Which lines of the entries hold the string "legend"? Copy each one.

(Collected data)
--- START ---

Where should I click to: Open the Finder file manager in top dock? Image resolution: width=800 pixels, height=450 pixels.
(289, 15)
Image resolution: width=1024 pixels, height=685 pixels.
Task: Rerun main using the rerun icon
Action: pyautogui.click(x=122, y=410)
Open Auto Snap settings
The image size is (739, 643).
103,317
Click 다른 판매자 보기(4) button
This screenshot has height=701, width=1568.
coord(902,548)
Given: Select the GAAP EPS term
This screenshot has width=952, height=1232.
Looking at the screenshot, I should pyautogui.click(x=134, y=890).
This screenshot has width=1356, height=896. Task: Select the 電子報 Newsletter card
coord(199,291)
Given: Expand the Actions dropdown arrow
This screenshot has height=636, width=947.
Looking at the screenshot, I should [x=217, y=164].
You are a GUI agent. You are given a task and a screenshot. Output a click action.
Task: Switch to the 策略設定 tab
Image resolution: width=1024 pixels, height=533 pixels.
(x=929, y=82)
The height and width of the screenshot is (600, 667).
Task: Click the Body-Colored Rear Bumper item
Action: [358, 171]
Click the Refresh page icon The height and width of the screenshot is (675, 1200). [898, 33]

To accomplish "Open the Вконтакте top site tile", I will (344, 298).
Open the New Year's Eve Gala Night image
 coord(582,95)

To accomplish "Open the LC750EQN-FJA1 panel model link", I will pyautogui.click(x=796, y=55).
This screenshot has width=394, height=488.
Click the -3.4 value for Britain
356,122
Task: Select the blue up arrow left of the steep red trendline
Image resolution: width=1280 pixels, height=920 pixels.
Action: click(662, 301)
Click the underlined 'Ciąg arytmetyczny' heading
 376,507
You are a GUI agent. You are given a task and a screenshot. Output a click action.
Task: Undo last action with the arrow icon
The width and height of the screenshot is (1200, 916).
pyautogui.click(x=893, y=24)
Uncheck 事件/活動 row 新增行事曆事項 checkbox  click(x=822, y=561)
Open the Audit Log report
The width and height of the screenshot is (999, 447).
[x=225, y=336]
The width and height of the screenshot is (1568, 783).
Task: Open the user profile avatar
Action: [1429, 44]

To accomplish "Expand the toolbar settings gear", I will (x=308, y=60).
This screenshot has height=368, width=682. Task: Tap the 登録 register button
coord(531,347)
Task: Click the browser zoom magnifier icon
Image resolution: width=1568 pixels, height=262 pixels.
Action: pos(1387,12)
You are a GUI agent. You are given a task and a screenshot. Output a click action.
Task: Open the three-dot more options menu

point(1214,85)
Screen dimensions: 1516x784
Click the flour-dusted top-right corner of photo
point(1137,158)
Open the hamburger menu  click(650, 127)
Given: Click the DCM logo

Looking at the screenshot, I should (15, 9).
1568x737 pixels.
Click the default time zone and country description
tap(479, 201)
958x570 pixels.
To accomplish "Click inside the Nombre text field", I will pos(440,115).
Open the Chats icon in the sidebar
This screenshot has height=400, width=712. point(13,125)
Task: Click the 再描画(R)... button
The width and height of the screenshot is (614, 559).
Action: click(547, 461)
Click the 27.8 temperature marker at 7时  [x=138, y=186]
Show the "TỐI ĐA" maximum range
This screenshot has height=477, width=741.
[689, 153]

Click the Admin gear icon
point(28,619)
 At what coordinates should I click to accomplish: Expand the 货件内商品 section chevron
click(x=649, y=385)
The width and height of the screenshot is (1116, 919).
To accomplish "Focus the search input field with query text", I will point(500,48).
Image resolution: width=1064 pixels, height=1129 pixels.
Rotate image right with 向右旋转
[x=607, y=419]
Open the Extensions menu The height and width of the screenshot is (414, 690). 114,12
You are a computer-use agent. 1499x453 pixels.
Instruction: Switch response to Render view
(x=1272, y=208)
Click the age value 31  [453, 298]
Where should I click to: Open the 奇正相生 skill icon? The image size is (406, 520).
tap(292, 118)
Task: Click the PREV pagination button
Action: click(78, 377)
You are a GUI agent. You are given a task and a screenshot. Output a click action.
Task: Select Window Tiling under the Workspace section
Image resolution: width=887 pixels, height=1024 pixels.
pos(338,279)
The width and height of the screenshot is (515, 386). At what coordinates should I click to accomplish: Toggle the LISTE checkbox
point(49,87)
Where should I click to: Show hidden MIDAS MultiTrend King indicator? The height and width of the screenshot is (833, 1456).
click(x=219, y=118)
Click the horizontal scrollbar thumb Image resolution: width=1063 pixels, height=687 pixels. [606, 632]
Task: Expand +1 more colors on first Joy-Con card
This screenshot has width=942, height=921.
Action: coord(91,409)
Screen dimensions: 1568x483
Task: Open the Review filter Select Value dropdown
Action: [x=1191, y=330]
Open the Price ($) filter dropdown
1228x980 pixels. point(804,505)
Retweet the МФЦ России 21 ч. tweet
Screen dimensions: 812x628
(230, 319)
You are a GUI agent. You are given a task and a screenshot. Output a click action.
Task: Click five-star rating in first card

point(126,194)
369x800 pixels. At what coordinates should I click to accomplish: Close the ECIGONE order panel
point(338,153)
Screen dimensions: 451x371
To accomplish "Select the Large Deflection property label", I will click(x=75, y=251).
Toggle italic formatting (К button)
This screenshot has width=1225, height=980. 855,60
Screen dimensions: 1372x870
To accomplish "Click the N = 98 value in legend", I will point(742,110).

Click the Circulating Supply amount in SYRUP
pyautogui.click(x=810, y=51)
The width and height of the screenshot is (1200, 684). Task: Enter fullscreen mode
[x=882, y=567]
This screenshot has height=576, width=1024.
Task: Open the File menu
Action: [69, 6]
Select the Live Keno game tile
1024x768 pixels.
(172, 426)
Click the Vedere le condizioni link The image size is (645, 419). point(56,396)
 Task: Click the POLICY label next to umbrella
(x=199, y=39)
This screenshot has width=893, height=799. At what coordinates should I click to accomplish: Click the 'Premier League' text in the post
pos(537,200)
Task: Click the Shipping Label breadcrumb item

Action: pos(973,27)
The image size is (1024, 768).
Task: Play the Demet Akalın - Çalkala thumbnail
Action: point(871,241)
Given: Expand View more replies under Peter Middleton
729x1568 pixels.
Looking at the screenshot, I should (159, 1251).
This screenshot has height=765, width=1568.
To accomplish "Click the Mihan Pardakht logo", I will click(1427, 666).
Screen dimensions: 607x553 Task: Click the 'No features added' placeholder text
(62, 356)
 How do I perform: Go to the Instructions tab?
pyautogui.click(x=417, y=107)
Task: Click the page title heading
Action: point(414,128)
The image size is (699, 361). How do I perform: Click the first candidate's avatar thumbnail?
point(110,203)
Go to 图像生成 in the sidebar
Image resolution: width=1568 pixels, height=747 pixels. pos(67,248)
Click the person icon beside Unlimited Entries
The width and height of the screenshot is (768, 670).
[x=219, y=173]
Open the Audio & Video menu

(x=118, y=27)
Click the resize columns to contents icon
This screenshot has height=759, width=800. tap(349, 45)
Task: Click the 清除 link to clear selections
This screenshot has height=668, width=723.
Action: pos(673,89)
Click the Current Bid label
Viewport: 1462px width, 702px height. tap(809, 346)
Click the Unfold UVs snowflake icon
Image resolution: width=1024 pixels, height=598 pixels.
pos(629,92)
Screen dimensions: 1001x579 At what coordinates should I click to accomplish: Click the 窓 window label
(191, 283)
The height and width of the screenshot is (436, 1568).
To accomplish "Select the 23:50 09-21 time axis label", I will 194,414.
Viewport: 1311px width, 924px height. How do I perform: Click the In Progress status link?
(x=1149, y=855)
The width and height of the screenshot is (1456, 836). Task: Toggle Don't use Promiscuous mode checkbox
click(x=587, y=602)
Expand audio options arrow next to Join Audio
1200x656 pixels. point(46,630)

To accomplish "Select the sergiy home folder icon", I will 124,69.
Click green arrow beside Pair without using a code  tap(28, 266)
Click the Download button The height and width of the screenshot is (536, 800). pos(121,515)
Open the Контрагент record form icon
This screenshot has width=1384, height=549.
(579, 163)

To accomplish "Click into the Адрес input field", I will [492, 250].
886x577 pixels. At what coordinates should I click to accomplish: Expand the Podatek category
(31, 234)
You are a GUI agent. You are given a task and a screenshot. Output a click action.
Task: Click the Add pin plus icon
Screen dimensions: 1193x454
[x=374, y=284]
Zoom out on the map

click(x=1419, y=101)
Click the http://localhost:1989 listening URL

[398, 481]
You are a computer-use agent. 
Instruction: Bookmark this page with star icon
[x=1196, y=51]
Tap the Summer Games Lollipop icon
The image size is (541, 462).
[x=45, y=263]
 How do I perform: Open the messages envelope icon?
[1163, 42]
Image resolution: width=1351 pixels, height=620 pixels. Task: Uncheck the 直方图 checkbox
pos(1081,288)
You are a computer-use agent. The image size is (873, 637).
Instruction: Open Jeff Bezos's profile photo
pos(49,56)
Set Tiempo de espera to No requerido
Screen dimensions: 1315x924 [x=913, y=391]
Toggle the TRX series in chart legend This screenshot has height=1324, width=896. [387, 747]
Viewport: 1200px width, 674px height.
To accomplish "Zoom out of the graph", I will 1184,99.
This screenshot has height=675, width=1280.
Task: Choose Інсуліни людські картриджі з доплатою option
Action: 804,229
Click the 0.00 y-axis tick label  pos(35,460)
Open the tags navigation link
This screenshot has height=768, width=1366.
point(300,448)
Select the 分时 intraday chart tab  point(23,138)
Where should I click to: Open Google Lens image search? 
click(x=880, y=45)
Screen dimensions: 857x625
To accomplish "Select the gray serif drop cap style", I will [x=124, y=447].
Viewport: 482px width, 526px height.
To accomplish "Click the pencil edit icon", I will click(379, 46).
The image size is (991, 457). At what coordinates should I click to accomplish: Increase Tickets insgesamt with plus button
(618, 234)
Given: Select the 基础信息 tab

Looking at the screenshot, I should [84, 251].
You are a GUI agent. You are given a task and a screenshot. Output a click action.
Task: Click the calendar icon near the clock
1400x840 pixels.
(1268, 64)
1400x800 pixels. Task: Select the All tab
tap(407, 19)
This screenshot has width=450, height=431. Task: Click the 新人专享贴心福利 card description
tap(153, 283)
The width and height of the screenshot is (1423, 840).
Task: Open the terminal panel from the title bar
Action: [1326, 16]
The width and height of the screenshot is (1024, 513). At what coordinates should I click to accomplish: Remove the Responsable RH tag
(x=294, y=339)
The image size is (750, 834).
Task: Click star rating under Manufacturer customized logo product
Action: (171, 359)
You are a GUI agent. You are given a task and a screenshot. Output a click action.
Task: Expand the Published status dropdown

--- END ---

» **YOUR SOLUTION**
To accomplish "Click the N = 98 value in legend", I will point(742,110).
Toggle the TRX series in chart legend This screenshot has height=1324, width=896. [387, 747]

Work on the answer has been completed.